For those new to this blog, a quick recap:

I'm interested in the new types of success that are attainable in the digital era.  There are market shifts in progress on both the production and the consumption side of things -- a demassification (hence the name of the blog) where large, established hierarchies once dominated, and on the consumption side, thanks to digital and social, we are seeing a large increase of media consumption outside of the the mass media and broadcast channels.

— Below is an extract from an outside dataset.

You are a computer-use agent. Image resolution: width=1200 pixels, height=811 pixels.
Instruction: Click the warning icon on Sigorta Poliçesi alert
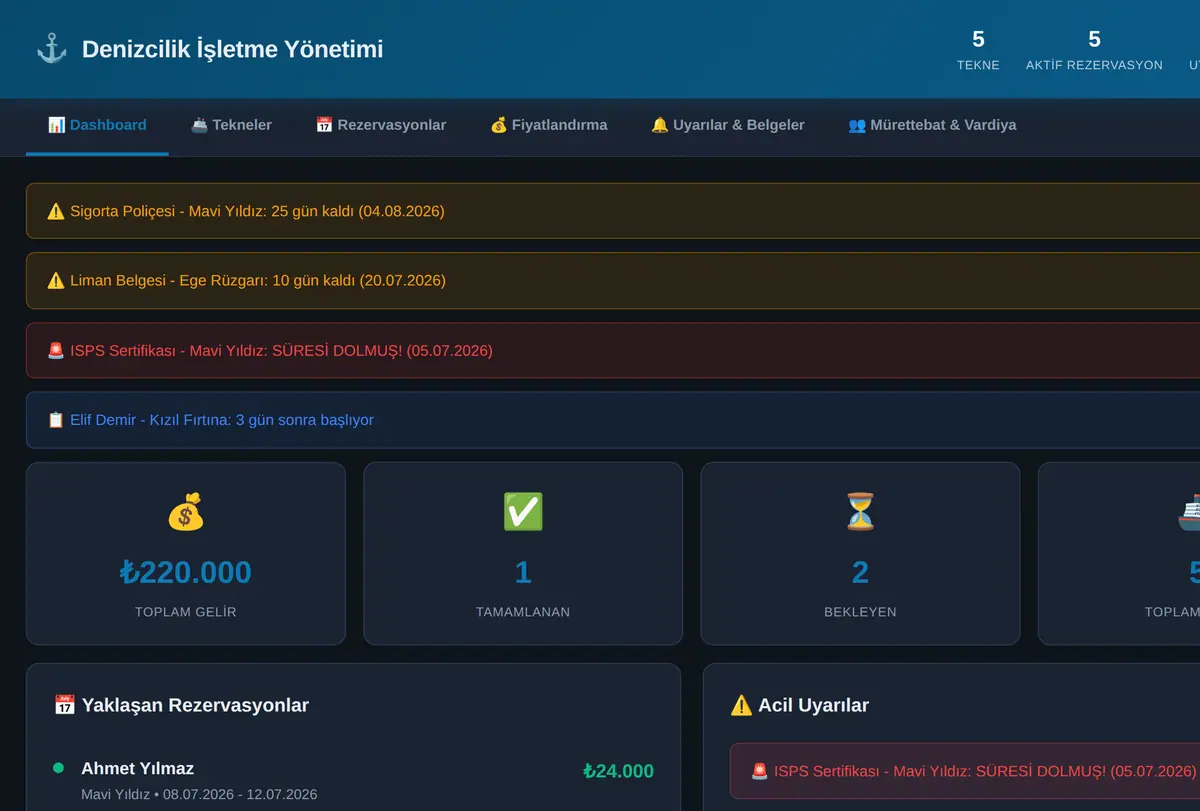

Macklemore excited at the prospect of poppin' tags at his local Goodwill
The last few posts have used the case of Seattle rapper Macklemore to illustrate the levels of success now attainable by independent artists. He is unsigned, meaning he has no affiliation with a major music label; therefore he has to fund and produce his own recordings, videos, and tours. Macklemore and his small admin and production team of four (of which he and his DJ Ryan Lewis constitute two) handle all tasks from graphic design to merchandising and marketing and beyond.

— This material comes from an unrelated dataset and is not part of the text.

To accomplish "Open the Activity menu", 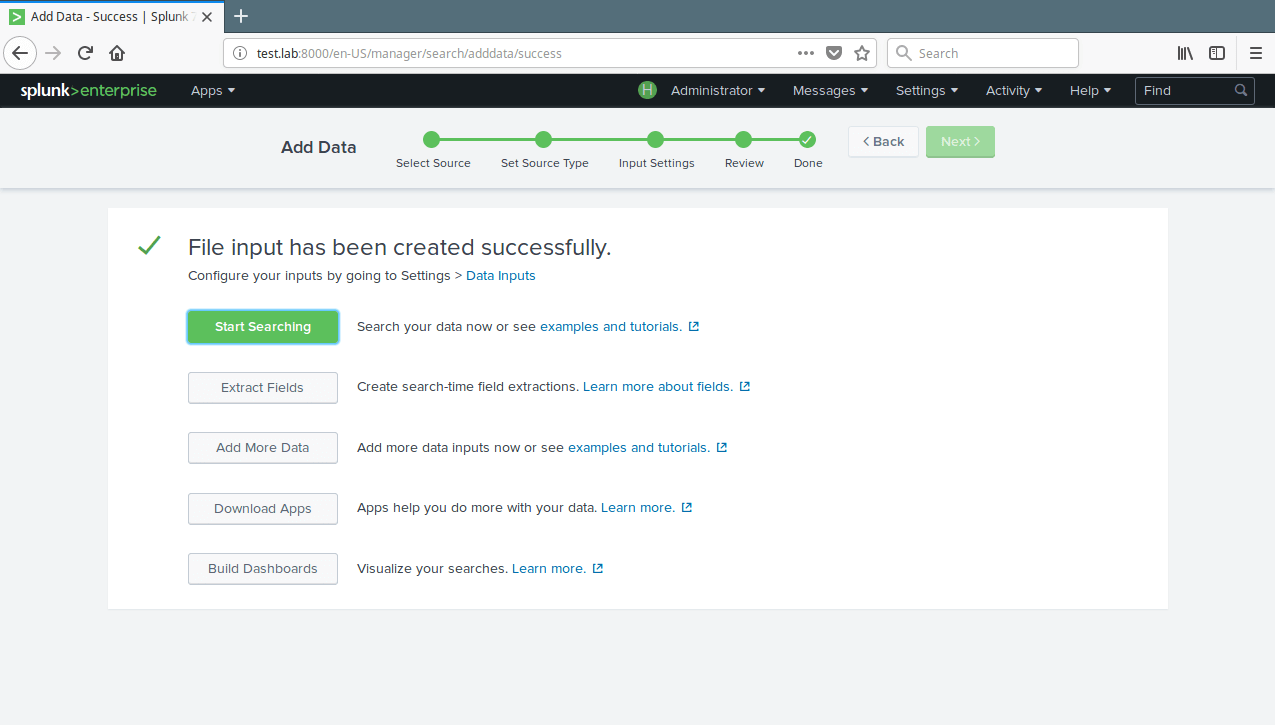I will pyautogui.click(x=1013, y=90).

Digital media platforms are the new smokestacks
In the previous 'heavy industry' model of the entertainment business there were large companies, whether they were film studios, music labels, or agencies, that operated more like venture capitalists. They placed bets on artists and acts, knowing full well that they would not break even on 90 - 95% of them, but when one did break through with a hit, the hit was so large and lucrative that it carried the rest of the roster.  The other part of the deal on the music side of things was that funds were advanced for activities such as recording, touring, and video production, and these advances were to be later recouped, or paid back, by the artist, from (hopeful) revenues from sales and tours. Of course, this did not/does not happen much of the time, and so the system requires the existence of massive hits to subsidize the activities of the denizens on the roster.

I will examine the business side of Macklemore more closely in the next blog post, so that we may take a realistic look at what it now means to be an independent artist with access to a global audience, and how the artist has to be ready to cope with the success not just from the point of view of touring and recording but also as a person running his/her own business.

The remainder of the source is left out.